> [What is expected]: The entries below should be transcribed exactly, every one of them.

> [Input for this task]:

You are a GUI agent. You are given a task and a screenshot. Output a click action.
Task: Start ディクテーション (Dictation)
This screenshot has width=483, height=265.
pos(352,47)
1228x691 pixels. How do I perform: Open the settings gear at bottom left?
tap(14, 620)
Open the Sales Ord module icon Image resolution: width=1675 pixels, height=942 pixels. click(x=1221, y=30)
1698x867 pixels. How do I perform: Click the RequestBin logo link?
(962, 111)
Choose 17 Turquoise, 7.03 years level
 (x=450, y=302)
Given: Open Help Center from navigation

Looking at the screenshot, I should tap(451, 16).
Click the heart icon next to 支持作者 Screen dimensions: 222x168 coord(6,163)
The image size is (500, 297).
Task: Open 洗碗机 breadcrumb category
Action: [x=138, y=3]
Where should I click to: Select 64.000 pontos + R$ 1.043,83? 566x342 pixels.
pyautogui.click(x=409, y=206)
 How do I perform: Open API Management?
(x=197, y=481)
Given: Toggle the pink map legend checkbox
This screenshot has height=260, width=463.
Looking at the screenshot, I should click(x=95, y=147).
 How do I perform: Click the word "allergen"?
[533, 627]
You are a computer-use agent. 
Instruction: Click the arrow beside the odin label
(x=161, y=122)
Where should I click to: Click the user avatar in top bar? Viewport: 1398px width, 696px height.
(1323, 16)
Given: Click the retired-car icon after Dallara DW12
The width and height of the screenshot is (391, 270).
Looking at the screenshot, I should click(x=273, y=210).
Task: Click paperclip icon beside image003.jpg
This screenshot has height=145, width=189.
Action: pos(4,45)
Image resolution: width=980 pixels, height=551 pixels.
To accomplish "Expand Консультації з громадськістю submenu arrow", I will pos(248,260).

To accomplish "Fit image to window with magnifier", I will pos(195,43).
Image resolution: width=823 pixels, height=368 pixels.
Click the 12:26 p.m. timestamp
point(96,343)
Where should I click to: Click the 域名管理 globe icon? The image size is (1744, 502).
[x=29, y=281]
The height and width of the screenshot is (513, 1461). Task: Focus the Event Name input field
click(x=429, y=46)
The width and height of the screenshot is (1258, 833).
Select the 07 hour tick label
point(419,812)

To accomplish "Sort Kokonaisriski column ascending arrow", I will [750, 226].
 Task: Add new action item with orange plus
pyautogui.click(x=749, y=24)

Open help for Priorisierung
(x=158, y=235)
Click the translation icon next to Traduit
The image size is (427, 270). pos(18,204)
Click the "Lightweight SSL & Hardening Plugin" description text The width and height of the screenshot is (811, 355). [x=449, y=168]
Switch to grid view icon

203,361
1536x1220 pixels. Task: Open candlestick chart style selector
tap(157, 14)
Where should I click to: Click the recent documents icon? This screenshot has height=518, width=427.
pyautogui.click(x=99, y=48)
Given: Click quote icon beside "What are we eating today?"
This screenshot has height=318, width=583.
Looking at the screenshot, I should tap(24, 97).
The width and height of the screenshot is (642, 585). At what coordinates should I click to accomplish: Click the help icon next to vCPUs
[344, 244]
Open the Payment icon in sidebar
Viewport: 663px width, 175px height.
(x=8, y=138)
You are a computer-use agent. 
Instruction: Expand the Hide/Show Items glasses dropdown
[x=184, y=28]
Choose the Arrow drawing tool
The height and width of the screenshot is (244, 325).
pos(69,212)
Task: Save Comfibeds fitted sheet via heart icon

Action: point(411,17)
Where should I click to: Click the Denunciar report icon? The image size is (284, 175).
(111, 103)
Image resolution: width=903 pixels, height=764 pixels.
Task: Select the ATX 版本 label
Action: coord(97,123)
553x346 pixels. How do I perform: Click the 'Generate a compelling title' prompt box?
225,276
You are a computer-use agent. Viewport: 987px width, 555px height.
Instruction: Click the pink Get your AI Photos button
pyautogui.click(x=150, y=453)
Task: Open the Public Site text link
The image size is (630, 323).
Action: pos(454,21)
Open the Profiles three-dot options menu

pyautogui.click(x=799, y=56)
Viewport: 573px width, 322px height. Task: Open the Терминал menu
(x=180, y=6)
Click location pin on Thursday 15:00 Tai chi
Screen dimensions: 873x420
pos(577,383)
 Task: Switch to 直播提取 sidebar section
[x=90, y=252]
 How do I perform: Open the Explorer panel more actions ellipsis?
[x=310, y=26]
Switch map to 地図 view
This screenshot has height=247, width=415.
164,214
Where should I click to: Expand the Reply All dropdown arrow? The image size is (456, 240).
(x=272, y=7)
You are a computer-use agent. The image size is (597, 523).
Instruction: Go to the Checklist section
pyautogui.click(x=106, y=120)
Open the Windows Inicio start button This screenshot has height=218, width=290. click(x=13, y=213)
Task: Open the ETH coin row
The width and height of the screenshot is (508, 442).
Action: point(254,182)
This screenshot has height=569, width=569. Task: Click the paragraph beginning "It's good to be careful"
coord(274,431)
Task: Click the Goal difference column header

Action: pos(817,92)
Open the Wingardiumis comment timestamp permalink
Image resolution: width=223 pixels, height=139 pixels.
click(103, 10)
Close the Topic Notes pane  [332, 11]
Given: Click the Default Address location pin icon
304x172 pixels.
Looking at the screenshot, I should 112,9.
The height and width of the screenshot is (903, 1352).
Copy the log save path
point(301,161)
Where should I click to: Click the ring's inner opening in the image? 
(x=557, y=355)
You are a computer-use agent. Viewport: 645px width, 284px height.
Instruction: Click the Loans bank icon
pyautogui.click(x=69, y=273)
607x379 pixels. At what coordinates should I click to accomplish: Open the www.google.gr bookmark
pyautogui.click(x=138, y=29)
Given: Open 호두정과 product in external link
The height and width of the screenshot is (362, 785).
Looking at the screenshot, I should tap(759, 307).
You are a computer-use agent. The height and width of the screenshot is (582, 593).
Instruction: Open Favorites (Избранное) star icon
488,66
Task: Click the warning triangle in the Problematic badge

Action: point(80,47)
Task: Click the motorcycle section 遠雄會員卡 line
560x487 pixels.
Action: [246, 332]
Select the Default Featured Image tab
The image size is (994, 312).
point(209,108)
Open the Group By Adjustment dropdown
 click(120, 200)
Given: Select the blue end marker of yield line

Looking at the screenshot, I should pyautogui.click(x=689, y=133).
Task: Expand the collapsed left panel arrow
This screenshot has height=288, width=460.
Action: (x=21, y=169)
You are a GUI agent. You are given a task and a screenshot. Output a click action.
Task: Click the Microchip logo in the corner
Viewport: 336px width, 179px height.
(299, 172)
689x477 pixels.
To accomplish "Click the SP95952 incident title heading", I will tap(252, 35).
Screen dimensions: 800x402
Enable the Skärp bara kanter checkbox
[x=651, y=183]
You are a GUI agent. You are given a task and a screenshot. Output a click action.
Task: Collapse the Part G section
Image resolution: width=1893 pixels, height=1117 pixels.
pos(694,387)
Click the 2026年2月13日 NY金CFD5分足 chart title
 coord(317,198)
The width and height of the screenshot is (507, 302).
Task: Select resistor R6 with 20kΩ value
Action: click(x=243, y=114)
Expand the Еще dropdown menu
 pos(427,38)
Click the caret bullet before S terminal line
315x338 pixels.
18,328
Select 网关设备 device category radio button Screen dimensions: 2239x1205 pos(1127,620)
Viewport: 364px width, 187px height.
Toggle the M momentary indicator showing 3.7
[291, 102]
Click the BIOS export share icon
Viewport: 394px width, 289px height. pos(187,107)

> [Solution for this exercise]:
You are a GUI agent. You are given a task and a screenshot. Output a click action.
Task: Start ディクテーション (Dictation)
This screenshot has width=483, height=265.
pos(352,47)
1228x691 pixels. How do I perform: Open the settings gear at bottom left?
tap(14, 620)
Open the Sales Ord module icon Image resolution: width=1675 pixels, height=942 pixels. click(x=1221, y=30)
1698x867 pixels. How do I perform: Click the RequestBin logo link?
(962, 111)
Choose 17 Turquoise, 7.03 years level
 (x=450, y=302)
Given: Open Help Center from navigation

Looking at the screenshot, I should tap(451, 16).
Click the heart icon next to 支持作者 Screen dimensions: 222x168 coord(6,163)
The image size is (500, 297).
Task: Open 洗碗机 breadcrumb category
Action: [x=138, y=3]
Where should I click to: Select 64.000 pontos + R$ 1.043,83? 566x342 pixels.
pyautogui.click(x=409, y=206)
 How do I perform: Open API Management?
(x=197, y=481)
Given: Toggle the pink map legend checkbox
This screenshot has height=260, width=463.
Looking at the screenshot, I should click(x=95, y=147).
 How do I perform: Click the word "allergen"?
[533, 627]
You are a computer-use agent. 
Instruction: Click the arrow beside the odin label
(x=161, y=122)
Where should I click to: Click the user avatar in top bar? Viewport: 1398px width, 696px height.
(1323, 16)
Given: Click the retired-car icon after Dallara DW12
The width and height of the screenshot is (391, 270).
Looking at the screenshot, I should click(x=273, y=210).
Task: Click paperclip icon beside image003.jpg
This screenshot has height=145, width=189.
Action: pos(4,45)
Image resolution: width=980 pixels, height=551 pixels.
To accomplish "Expand Консультації з громадськістю submenu arrow", I will pos(248,260).

To accomplish "Fit image to window with magnifier", I will pos(195,43).
Image resolution: width=823 pixels, height=368 pixels.
Click the 12:26 p.m. timestamp
point(96,343)
Where should I click to: Click the 域名管理 globe icon? The image size is (1744, 502).
[x=29, y=281]
The height and width of the screenshot is (513, 1461). Task: Focus the Event Name input field
click(x=429, y=46)
The width and height of the screenshot is (1258, 833).
Select the 07 hour tick label
point(419,812)

To accomplish "Sort Kokonaisriski column ascending arrow", I will [750, 226].
 Task: Add new action item with orange plus
pyautogui.click(x=749, y=24)

Open help for Priorisierung
(x=158, y=235)
Click the translation icon next to Traduit
The image size is (427, 270). pos(18,204)
Click the "Lightweight SSL & Hardening Plugin" description text The width and height of the screenshot is (811, 355). [x=449, y=168]
Switch to grid view icon

203,361
1536x1220 pixels. Task: Open candlestick chart style selector
tap(157, 14)
Where should I click to: Click the recent documents icon? This screenshot has height=518, width=427.
pyautogui.click(x=99, y=48)
Given: Click quote icon beside "What are we eating today?"
This screenshot has height=318, width=583.
Looking at the screenshot, I should tap(24, 97).
The width and height of the screenshot is (642, 585). At what coordinates should I click to accomplish: Click the help icon next to vCPUs
[344, 244]
Open the Payment icon in sidebar
Viewport: 663px width, 175px height.
(x=8, y=138)
You are a computer-use agent. 
Instruction: Expand the Hide/Show Items glasses dropdown
[x=184, y=28]
Choose the Arrow drawing tool
The height and width of the screenshot is (244, 325).
pos(69,212)
Task: Save Comfibeds fitted sheet via heart icon

Action: point(411,17)
Where should I click to: Click the Denunciar report icon? The image size is (284, 175).
(111, 103)
Image resolution: width=903 pixels, height=764 pixels.
Task: Select the ATX 版本 label
Action: coord(97,123)
553x346 pixels. How do I perform: Click the 'Generate a compelling title' prompt box?
225,276
You are a computer-use agent. Viewport: 987px width, 555px height.
Instruction: Click the pink Get your AI Photos button
pyautogui.click(x=150, y=453)
Task: Open the Public Site text link
The image size is (630, 323).
Action: pos(454,21)
Open the Profiles three-dot options menu

pyautogui.click(x=799, y=56)
Viewport: 573px width, 322px height. Task: Open the Терминал menu
(x=180, y=6)
Click location pin on Thursday 15:00 Tai chi
Screen dimensions: 873x420
pos(577,383)
 Task: Switch to 直播提取 sidebar section
[x=90, y=252]
 How do I perform: Open the Explorer panel more actions ellipsis?
[x=310, y=26]
Switch map to 地図 view
This screenshot has height=247, width=415.
164,214
Where should I click to: Expand the Reply All dropdown arrow? The image size is (456, 240).
(x=272, y=7)
You are a computer-use agent. The image size is (597, 523).
Instruction: Go to the Checklist section
pyautogui.click(x=106, y=120)
Open the Windows Inicio start button This screenshot has height=218, width=290. click(x=13, y=213)
Task: Open the ETH coin row
The width and height of the screenshot is (508, 442).
Action: point(254,182)
This screenshot has height=569, width=569. Task: Click the paragraph beginning "It's good to be careful"
coord(274,431)
Task: Click the Goal difference column header

Action: pos(817,92)
Open the Wingardiumis comment timestamp permalink
Image resolution: width=223 pixels, height=139 pixels.
click(103, 10)
Close the Topic Notes pane  [332, 11]
Given: Click the Default Address location pin icon
304x172 pixels.
Looking at the screenshot, I should 112,9.
The height and width of the screenshot is (903, 1352).
Copy the log save path
point(301,161)
Where should I click to: Click the ring's inner opening in the image? 
(x=557, y=355)
You are a computer-use agent. Viewport: 645px width, 284px height.
Instruction: Click the Loans bank icon
pyautogui.click(x=69, y=273)
607x379 pixels. At what coordinates should I click to accomplish: Open the www.google.gr bookmark
pyautogui.click(x=138, y=29)
Given: Open 호두정과 product in external link
The height and width of the screenshot is (362, 785).
Looking at the screenshot, I should tap(759, 307).
You are a computer-use agent. The height and width of the screenshot is (582, 593).
Instruction: Open Favorites (Избранное) star icon
488,66
Task: Click the warning triangle in the Problematic badge

Action: point(80,47)
Task: Click the motorcycle section 遠雄會員卡 line
560x487 pixels.
Action: [246, 332]
Select the Default Featured Image tab
The image size is (994, 312).
point(209,108)
Open the Group By Adjustment dropdown
 click(120, 200)
Given: Select the blue end marker of yield line

Looking at the screenshot, I should pyautogui.click(x=689, y=133).
Task: Expand the collapsed left panel arrow
This screenshot has height=288, width=460.
Action: (x=21, y=169)
You are a GUI agent. You are given a task and a screenshot. Output a click action.
Task: Click the Microchip logo in the corner
Viewport: 336px width, 179px height.
(299, 172)
689x477 pixels.
To accomplish "Click the SP95952 incident title heading", I will tap(252, 35).
Screen dimensions: 800x402
Enable the Skärp bara kanter checkbox
[x=651, y=183]
You are a GUI agent. You are given a task and a screenshot. Output a click action.
Task: Collapse the Part G section
Image resolution: width=1893 pixels, height=1117 pixels.
pos(694,387)
Click the 2026年2月13日 NY金CFD5分足 chart title
 coord(317,198)
The width and height of the screenshot is (507, 302).
Task: Select resistor R6 with 20kΩ value
Action: click(x=243, y=114)
Expand the Еще dropdown menu
 pos(427,38)
Click the caret bullet before S terminal line
315x338 pixels.
18,328
Select 网关设备 device category radio button Screen dimensions: 2239x1205 pos(1127,620)
Viewport: 364px width, 187px height.
Toggle the M momentary indicator showing 3.7
[291, 102]
Click the BIOS export share icon
Viewport: 394px width, 289px height. pos(187,107)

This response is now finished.